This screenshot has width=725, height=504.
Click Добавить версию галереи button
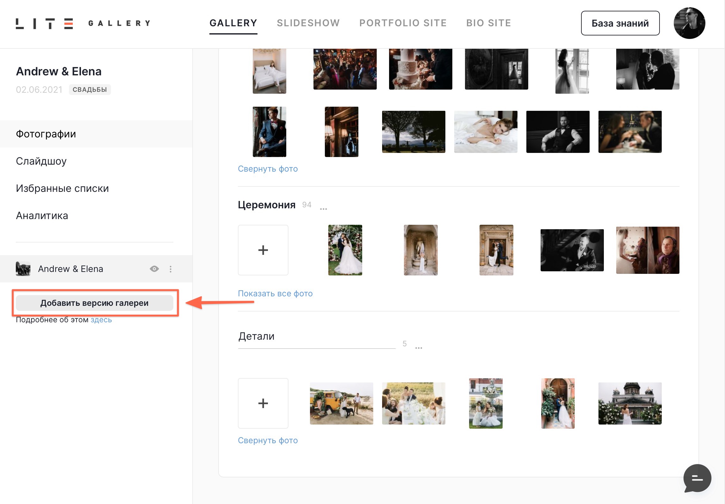click(x=94, y=303)
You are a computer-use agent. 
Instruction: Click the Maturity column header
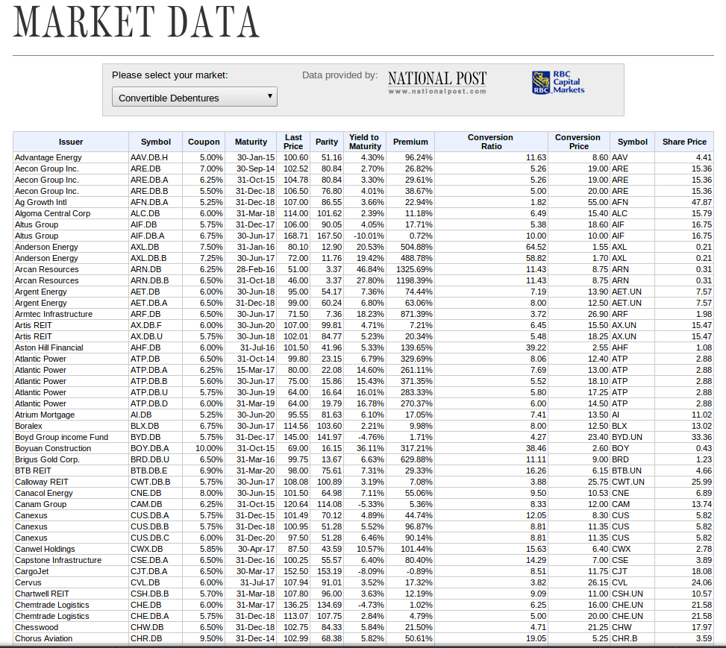(x=251, y=142)
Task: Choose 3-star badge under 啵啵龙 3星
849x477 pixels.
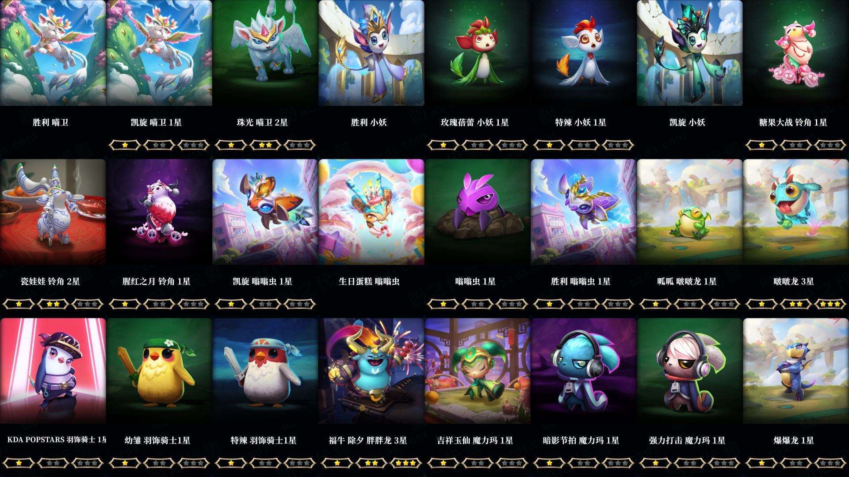Action: [830, 304]
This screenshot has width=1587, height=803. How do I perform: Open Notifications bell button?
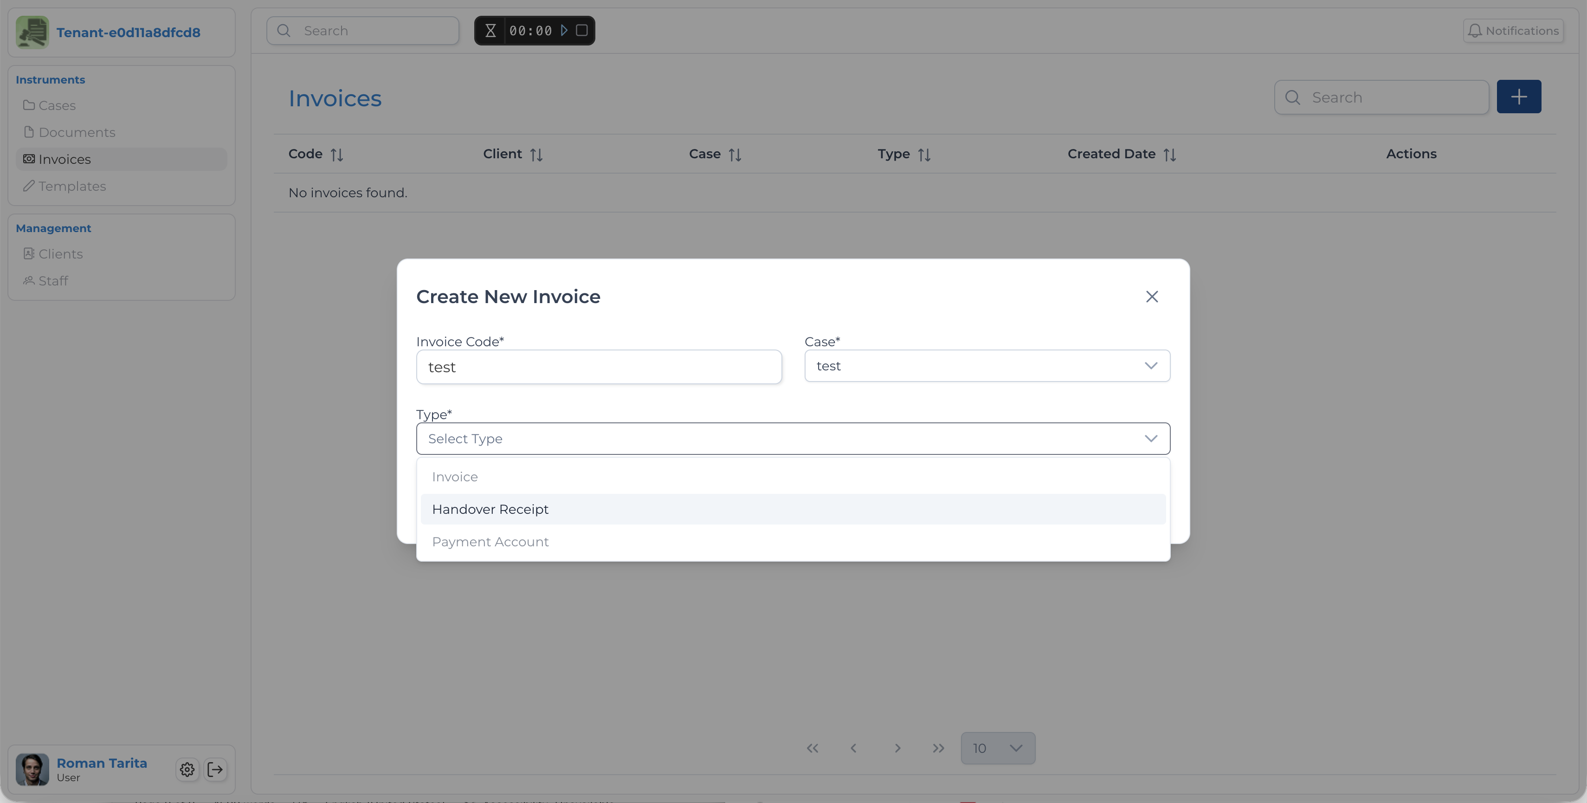[1513, 30]
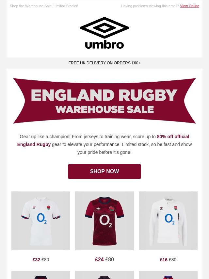The image size is (209, 279).
Task: Click the partially visible bottom-middle product image
Action: pyautogui.click(x=105, y=275)
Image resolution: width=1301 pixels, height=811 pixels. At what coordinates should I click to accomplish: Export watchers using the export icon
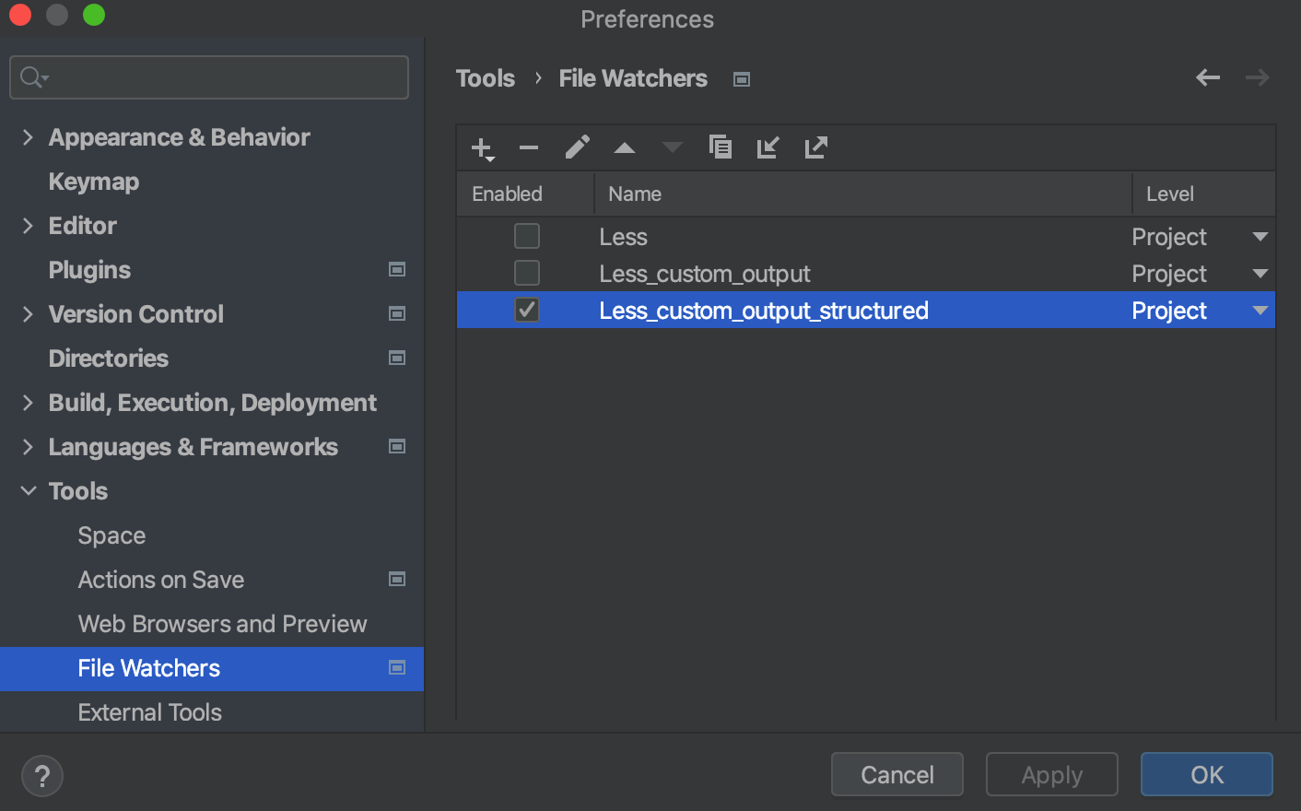(815, 147)
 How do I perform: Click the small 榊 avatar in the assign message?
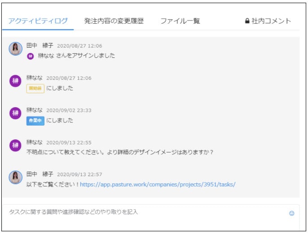pyautogui.click(x=31, y=56)
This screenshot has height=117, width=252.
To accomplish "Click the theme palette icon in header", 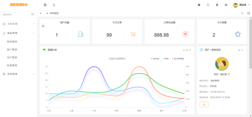I will (226, 5).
--------------------------------------------------
- **Requirement**
Write out the records again line for line, starting at the beginning and ending with the line that contains "pyautogui.click(x=31, y=56)". Leave out the pictures.

- **The solution**
This screenshot has width=725, height=504.
Click Добавить версию галереи button
click(x=94, y=303)
You are a computer-use agent. 
Instruction: Click the Maturity column header
(x=251, y=142)
Task: Choose 3-star badge under 啵啵龙 3星
849x477 pixels.
Action: [830, 304]
This screenshot has width=1587, height=803. How do I perform: Open Notifications bell button?
[1513, 30]
The image size is (209, 279).
Task: Click the partially visible bottom-middle product image
Action: pyautogui.click(x=105, y=275)
Image resolution: width=1301 pixels, height=811 pixels. At what coordinates should I click to accomplish: Export watchers using the export icon
(815, 147)
 How do I perform: Click the small 榊 avatar in the assign message?
pyautogui.click(x=31, y=56)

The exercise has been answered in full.